At first, Turner began his travels with sketching tours in England, Wales and Scotland, then later across Europe, where he gathered material for masterful watercolours and oil paintings.
Turner’s extraordinary command of watercolour technique is evident throughout the works in the bequest, from the delicacy and precision of his illustrations to the work of Sir Walter Scott (1771-1832), such as Rhymer’s Glen, Abbotsford and Loch Coruisk, Skye, to the atmospheric light effects of his 1836 views of the Aosta valley in the Alps, including Brenva Glacier from the slopes of Le Chetif above Courmayeur.
Christopher Baker, director of European and Scottish Art and Portraiture at the National Galleries of Scotland said: ‘Every January we are delighted to display Turner’s spectacular watercolours, donated with great generosity by the distinguished collector Henry Vaughan.
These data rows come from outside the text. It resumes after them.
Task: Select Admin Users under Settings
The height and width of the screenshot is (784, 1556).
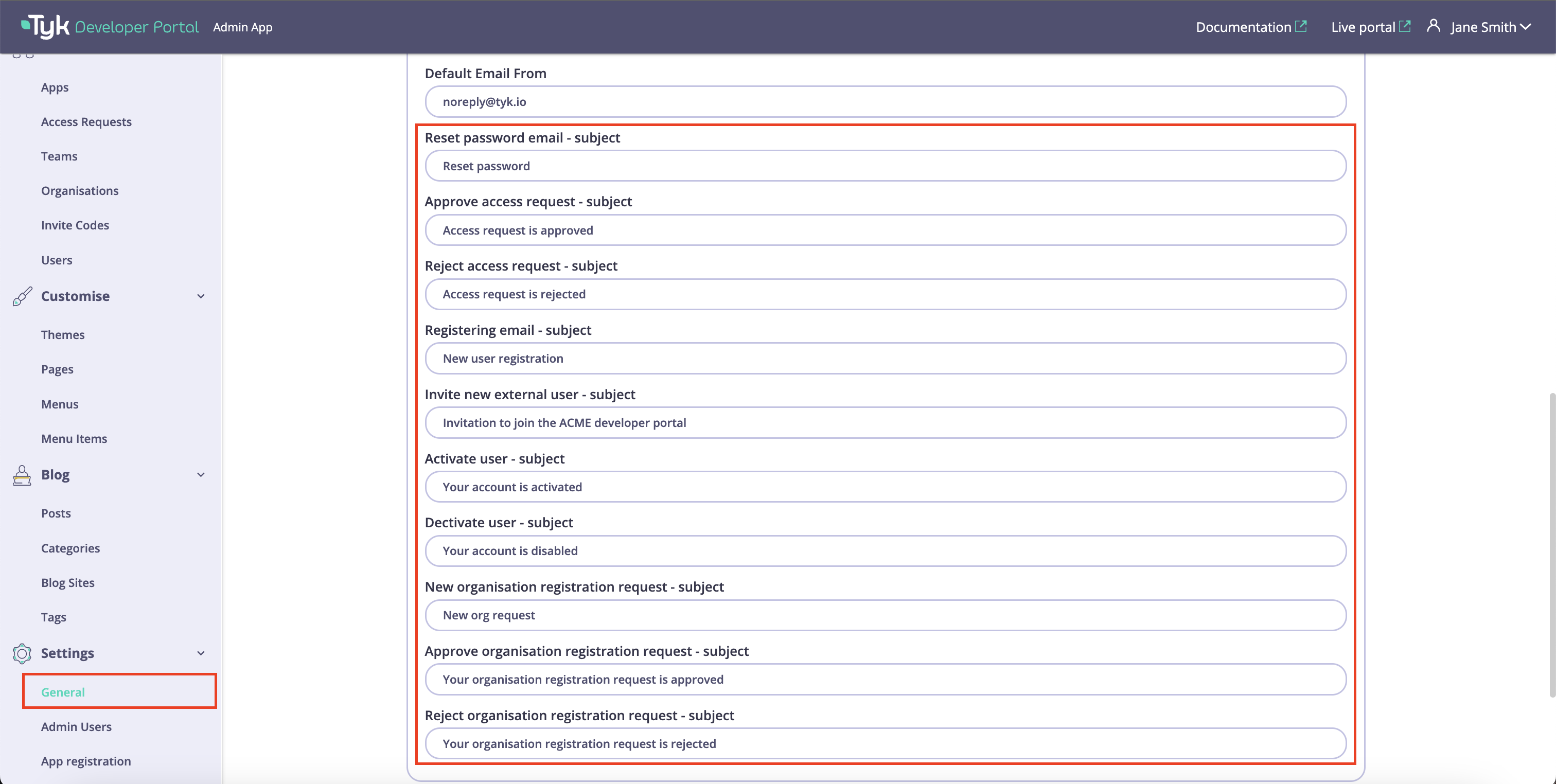Action: pyautogui.click(x=76, y=726)
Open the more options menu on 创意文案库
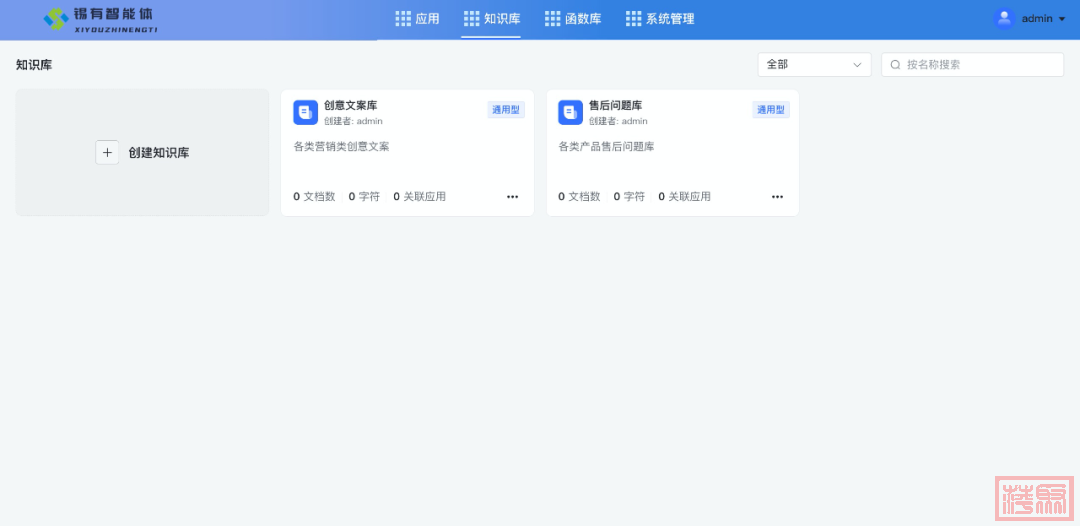 pyautogui.click(x=512, y=197)
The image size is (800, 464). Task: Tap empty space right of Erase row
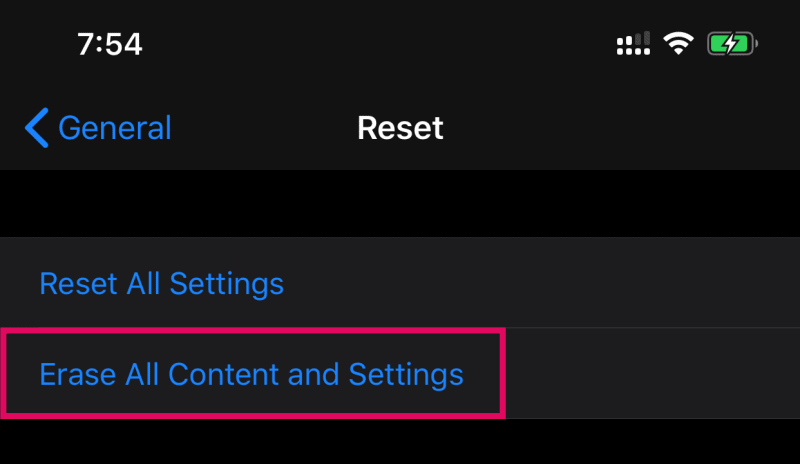tap(653, 373)
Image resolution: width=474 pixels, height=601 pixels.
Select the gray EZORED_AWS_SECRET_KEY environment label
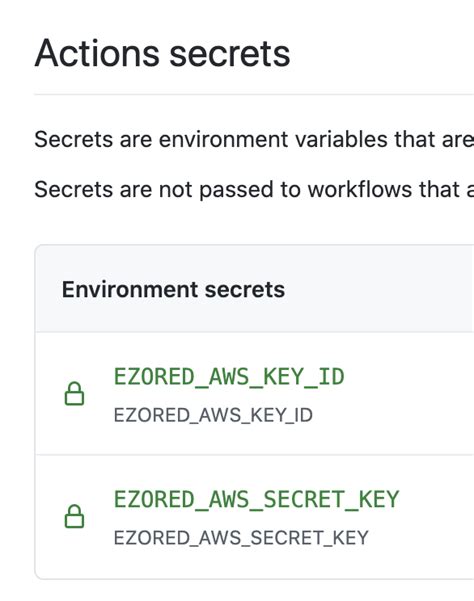pyautogui.click(x=241, y=538)
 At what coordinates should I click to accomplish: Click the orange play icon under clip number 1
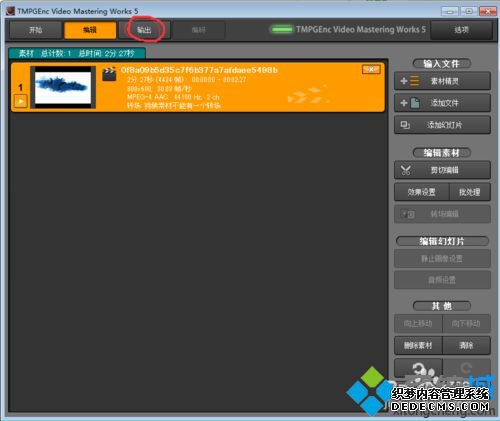[21, 101]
This wonderful tradition has become the longest running single artist exhibition in the world.
‘In 2019 it will be enriched with Turner’s splendid Bell Rock Lighthouse – an extraordinary depiction of Scotland’s seafaring past. Turner in January is the perfect antidote to the darkness of Edinburgh in winter.’
Laura Chow, head of charities at People’s Postcode Lottery, said: ‘This is a highlight in the calendar for art enthusiasts and we’re pleased that players have supported the Turner exhibition for the seventh year in a row. We hope that many people will take the opportunity to go along to the National Galleries of Scotland this month to see the pieces on display.’